┌──

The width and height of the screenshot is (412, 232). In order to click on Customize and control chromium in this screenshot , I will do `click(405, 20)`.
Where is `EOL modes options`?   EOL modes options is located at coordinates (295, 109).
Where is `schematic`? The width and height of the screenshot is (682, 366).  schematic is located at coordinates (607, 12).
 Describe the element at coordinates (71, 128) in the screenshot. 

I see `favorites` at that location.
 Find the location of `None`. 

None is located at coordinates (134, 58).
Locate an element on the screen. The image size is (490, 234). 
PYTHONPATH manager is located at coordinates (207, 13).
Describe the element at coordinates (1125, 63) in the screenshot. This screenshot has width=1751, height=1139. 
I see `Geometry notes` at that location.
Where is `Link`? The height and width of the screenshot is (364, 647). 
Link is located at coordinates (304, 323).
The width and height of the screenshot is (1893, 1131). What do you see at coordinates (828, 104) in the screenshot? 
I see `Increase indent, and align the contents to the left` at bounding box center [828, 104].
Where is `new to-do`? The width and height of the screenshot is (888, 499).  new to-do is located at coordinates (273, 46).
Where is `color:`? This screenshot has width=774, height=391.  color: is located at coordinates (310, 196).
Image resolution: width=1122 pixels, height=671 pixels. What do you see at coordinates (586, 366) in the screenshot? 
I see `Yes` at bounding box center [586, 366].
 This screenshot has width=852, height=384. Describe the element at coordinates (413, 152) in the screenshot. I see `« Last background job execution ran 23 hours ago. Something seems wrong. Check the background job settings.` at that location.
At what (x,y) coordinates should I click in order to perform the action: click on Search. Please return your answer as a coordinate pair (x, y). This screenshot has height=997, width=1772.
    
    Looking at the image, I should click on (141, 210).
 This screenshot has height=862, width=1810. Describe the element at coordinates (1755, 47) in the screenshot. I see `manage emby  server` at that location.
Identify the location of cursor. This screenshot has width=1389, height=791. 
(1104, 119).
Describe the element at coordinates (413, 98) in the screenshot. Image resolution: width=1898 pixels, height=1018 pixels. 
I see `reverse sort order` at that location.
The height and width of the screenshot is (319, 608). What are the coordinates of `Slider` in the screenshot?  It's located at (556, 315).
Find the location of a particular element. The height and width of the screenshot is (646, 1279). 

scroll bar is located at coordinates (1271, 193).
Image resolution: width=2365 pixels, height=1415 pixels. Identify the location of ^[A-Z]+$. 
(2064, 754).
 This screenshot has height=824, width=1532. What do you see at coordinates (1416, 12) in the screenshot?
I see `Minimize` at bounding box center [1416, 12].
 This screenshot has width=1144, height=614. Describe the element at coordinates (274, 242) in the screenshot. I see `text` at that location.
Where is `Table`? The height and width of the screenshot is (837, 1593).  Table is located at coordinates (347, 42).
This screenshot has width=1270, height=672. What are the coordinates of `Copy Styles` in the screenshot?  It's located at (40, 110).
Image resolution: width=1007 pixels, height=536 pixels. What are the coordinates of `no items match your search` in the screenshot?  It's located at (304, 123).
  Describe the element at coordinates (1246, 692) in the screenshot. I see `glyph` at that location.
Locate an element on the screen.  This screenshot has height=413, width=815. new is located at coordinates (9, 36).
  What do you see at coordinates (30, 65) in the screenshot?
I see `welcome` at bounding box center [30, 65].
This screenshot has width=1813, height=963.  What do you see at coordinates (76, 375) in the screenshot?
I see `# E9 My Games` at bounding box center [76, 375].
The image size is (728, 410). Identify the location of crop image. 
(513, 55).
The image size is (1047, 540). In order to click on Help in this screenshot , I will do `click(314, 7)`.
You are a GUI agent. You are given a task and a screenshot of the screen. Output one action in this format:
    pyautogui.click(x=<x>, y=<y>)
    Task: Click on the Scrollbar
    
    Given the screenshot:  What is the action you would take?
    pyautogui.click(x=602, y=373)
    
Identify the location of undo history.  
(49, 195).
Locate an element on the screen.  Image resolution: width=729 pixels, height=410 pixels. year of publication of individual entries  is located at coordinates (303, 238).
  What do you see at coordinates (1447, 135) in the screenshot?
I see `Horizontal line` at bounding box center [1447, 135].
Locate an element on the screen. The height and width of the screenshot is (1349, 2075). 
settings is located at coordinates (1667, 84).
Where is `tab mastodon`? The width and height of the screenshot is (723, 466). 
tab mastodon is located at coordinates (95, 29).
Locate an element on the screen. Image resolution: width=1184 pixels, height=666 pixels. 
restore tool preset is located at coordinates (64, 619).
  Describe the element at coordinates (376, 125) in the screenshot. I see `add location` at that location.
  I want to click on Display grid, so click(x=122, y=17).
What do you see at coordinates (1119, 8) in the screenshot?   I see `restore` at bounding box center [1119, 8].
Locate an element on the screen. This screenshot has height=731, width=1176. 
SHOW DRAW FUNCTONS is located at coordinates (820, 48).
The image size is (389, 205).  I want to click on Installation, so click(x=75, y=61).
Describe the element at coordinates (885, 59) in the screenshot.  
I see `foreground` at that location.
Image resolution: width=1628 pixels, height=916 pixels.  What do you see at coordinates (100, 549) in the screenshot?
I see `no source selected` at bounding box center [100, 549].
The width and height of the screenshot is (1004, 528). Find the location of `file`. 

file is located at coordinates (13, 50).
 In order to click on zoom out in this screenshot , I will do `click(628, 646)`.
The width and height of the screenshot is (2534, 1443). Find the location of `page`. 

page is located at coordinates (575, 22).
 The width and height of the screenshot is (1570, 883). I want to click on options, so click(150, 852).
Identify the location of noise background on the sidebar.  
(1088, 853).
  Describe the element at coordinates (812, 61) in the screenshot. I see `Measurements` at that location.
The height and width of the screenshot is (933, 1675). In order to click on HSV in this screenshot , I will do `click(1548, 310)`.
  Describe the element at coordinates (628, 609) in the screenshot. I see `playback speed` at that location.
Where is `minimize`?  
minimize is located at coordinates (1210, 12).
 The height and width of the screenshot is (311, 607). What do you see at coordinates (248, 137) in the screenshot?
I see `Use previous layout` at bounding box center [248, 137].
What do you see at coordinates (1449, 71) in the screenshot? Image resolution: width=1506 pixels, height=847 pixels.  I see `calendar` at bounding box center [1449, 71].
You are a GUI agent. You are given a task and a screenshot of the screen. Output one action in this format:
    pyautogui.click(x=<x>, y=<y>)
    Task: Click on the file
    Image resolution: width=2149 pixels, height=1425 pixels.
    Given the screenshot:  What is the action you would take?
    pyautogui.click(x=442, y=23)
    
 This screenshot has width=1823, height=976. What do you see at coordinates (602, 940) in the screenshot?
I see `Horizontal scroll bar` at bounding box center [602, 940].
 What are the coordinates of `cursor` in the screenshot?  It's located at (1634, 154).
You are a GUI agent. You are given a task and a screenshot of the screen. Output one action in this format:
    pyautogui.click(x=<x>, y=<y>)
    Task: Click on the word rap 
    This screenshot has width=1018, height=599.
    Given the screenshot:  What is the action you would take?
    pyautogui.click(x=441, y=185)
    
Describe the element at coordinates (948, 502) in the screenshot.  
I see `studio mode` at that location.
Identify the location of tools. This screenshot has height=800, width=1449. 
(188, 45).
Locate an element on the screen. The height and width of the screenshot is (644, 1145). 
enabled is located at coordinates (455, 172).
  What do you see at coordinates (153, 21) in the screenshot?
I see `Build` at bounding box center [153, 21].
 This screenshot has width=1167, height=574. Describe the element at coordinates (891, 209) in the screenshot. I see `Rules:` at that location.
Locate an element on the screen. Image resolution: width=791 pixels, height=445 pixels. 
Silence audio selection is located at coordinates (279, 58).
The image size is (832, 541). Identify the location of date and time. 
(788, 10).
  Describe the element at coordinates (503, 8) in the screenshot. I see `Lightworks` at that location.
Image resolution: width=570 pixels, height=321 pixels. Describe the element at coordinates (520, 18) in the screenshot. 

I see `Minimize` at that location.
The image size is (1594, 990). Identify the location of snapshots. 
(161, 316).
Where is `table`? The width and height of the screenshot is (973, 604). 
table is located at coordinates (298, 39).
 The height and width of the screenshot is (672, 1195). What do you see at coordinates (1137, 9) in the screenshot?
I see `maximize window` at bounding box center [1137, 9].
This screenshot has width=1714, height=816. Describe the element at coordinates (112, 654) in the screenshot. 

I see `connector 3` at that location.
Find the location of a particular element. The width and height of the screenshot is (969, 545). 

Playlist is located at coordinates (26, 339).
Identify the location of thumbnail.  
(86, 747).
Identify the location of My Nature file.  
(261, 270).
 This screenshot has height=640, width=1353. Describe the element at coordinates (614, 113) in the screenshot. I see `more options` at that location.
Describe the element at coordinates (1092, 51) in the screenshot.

└──

## What you need to do
Rewrite the lines from the one containing "The width and height of the screenshot is (2534, 1443)." through the one containing "at (1634, 154).", replacing "sidebar" with "toolbar" and leaving everything else unchanged.

## The completed task
The width and height of the screenshot is (2534, 1443). Find the location of `page`. 

page is located at coordinates (575, 22).
 The width and height of the screenshot is (1570, 883). I want to click on options, so click(150, 852).
Identify the location of noise background on the toolbar.  
(1088, 853).
  Describe the element at coordinates (812, 61) in the screenshot. I see `Measurements` at that location.
The height and width of the screenshot is (933, 1675). In order to click on HSV in this screenshot , I will do `click(1548, 310)`.
  Describe the element at coordinates (628, 609) in the screenshot. I see `playback speed` at that location.
Where is `minimize`?  
minimize is located at coordinates (1210, 12).
 The height and width of the screenshot is (311, 607). What do you see at coordinates (248, 137) in the screenshot?
I see `Use previous layout` at bounding box center [248, 137].
What do you see at coordinates (1449, 71) in the screenshot? Image resolution: width=1506 pixels, height=847 pixels.  I see `calendar` at bounding box center [1449, 71].
You are a GUI agent. You are given a task and a screenshot of the screen. Output one action in this format:
    pyautogui.click(x=<x>, y=<y>)
    Task: Click on the file
    Image resolution: width=2149 pixels, height=1425 pixels.
    Given the screenshot:  What is the action you would take?
    pyautogui.click(x=442, y=23)
    
 This screenshot has width=1823, height=976. What do you see at coordinates (602, 940) in the screenshot?
I see `Horizontal scroll bar` at bounding box center [602, 940].
 What are the coordinates of `cursor` in the screenshot?  It's located at (1634, 154).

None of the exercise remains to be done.